West told me that there are stupid hoaxers and smart hoaxers: The less-clever ones will set up a new account and create a fake article immediately. A more savvy hoaxer might tinker around Wikipedia for a while, editing commas and small errors in other articles, before trying to establish a new hoax. The smartest ones will seed other articles with hints for the hoax to come, and then make their big move much later, once they’ve “primed” the system to agree with their new disinformation campaign.

West believes that bringing more humans into the mix—essentially making everyone on the internet a fact-checker—could curb hoaxes before they spread.

“There are so few of us and so much crap, basically, on the web,” he said. “You don’t want [algorithms] to become self-referential… If you take the human out of the loop completely the algorithm reproduces its own actions, and bites its own tail.”

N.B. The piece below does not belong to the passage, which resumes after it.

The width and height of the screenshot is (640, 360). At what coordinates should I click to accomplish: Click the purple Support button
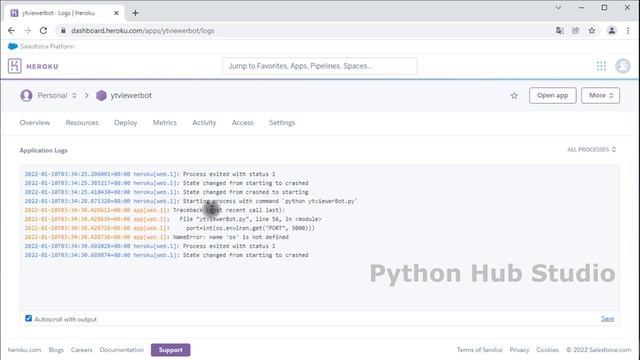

Wyatt feels confident that any sudden influx of trolls coming from YouTube won’t crush the site or any specific pages. “If it was a controversial topic before, then it would already have people monitoring it, and editing restrictions from drive-by vandalism in place,” he said, in a Google Hangouts chat. “If YouTube suddenly sent lots of conspiracy theory people towards one obscure article—that would be a temporary problem for us. but if they're sending people to a variety of well-established and well-monitored articles, no problem.”